Savings-related share option schemes tend to be set up by large, often listed, companies, because of the large number of shares required to satisfy potential employee demand, and because private companies often find the restrictions on the rights that can be attached to scheme shares unattractive
Employees are granted options over ordinary shares in the company’s share capital, to be exercised after three, five or seven years, dependent on the scheme rules. A market value is agreed for the shares with the Shares Valuation Division of HM Revenue & Customs (HMRC). All full- and part-time employees and full-time directors must be offered the opportunity to take part, provided they are Case 1 Schedule E taxpayers and are employed by the company at the date of grant of the option.
Participants can save between £5 and £250 per month, to be used to acquire shares at the end of the three, five or seven years specified in the plan, by entering into a SAYE contract with a bank or building society. The sum is deducted at source each month. At the end of the period they also receive a tax-free bonus and then have six months to decide whether to:
- use the money (plus any accrued interest) to exercise the options, and buy shares at the value agreed at the time of the grant, or at a discount of up to 20% on that value
- take the money (including the tax-free bonus)
Employee ownership, in some ways similar to share schemes for employees, has become easier and more beneficial to smaller firms.
Who can participate in a SAYE
The company can specify a qualifying period, not exceeding five years, during which employees and directors must have been continuously employed or in office, before they can participate in the scheme. They must be employed both at the time of the grant of the options, and their exercise.
If, however, the company is a ‘close’ company (under the control of five or fewer participators, or of its directors) no-one who owns more than 25% of the company is eligible to participate.
Participants may only join the scheme at the launch date.
Employees’ tax under SAYE
Since 2013, where your employees' individual circumstances differ, they may get a different tax bill - the length of time they have held shares, for instance, can affect how much tax they pay.

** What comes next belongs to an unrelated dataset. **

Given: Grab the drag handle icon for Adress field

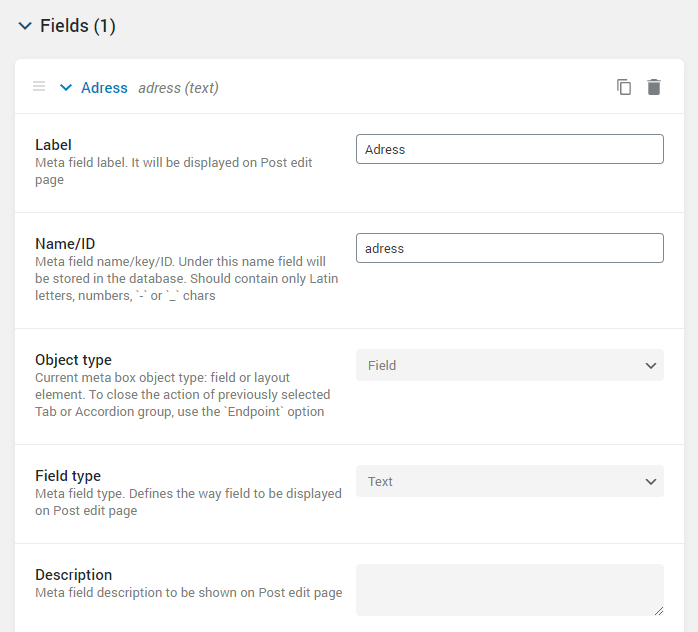Looking at the screenshot, I should coord(39,86).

Where tax on employment income is liable in relation to employee shares you need to consider whether the shares count as Readily Convertible Assets (RCAs) - HMRC rules about the definition apply to your company. If the shares are RCAs then income tax and NICs should be paid through the PAYE system. If the conditions are met, there is no tax or NIC on either the grant or exercise of the option, nor tax on the bonus. When the shares are sold, capital gains tax or income tax is payable, although the following may apply to reduce or eliminate the gain:
- the annual exemption
- business asset taper relief is available for any gain after the exercise of the option
The shares can be transferred into an ISA or a stakeholder pension, tax free, provided this happens within 90 days of exercising the option.

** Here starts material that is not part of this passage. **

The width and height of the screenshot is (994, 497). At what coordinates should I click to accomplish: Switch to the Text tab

The rules allow the company to distinguish between ‘good’ and ‘bad’ leavers (ie good leavers leave because of injury, disability, retirement or redundancy, whereas bad leavers leave voluntarily or are sacked with good cause), and treat each differently if they leave the scheme within the three, five or seven year period.
Bad leavers who fail to complete the period of their savings contract lose their right to exercise their options, but keep their accrued savings. Good leavers can exercise their options, to the value of their accrued contractual savings and, if they do so within six months of leaving, will not pay tax or NIC.

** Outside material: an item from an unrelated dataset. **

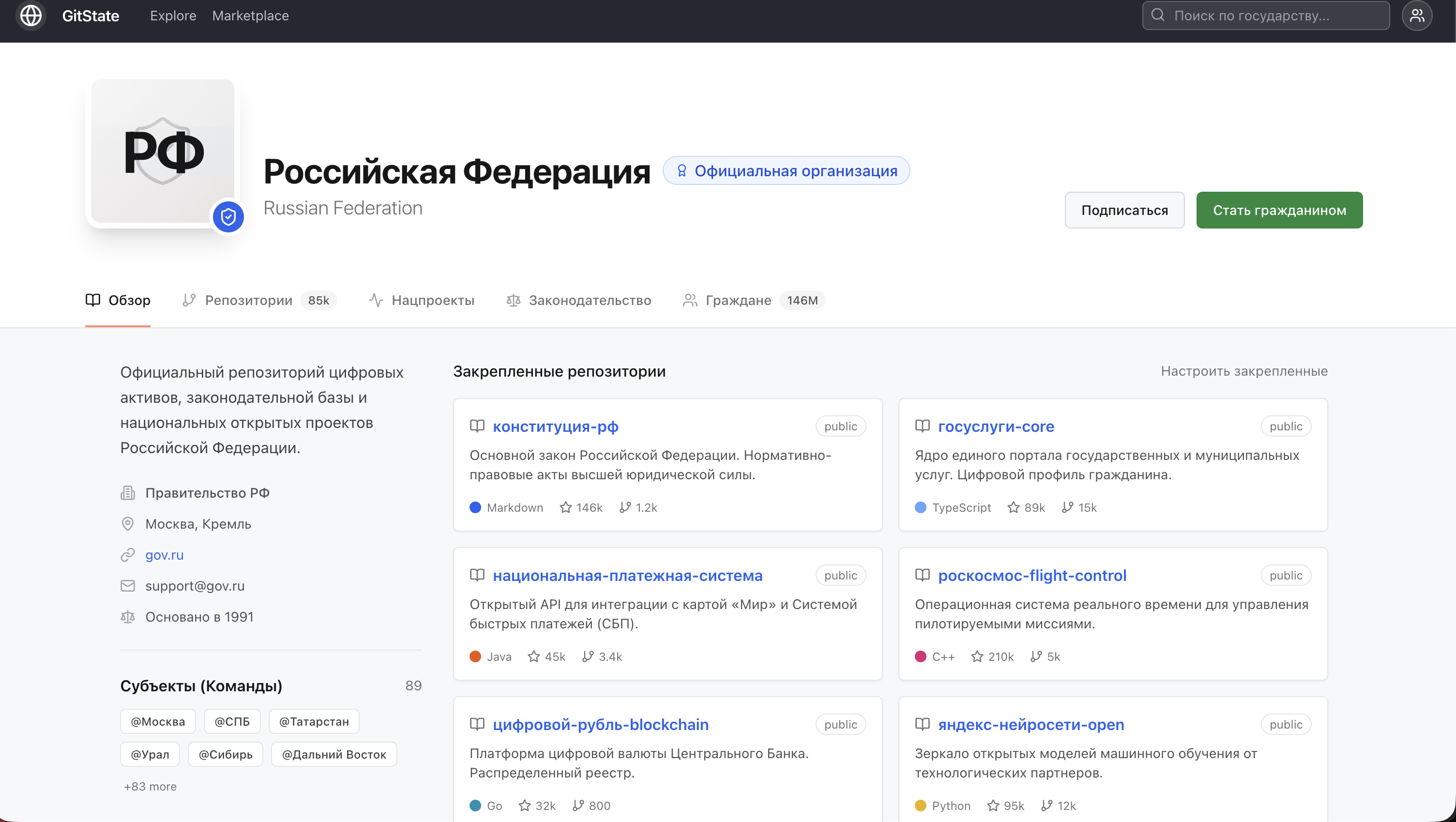Screen dimensions: 1456x822
Task: Click the Подписаться button
Action: pyautogui.click(x=1124, y=210)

If an employee with a five or seven year savings contract leaves within the first three years because of illness, they can’t exercise the option until three years has expired and then only to the extent of their accumulated savings. Options of an employee with a three year contract will lapse when they leave.
Employers’ tax under SAYE
Employers can deduct costs of setting up the scheme from profits for the purposes of calculating corporation tax liability, provided the relevant options are granted after the scheme has been approved by HMRC.
Always take legal advice before setting up a SAYE scheme.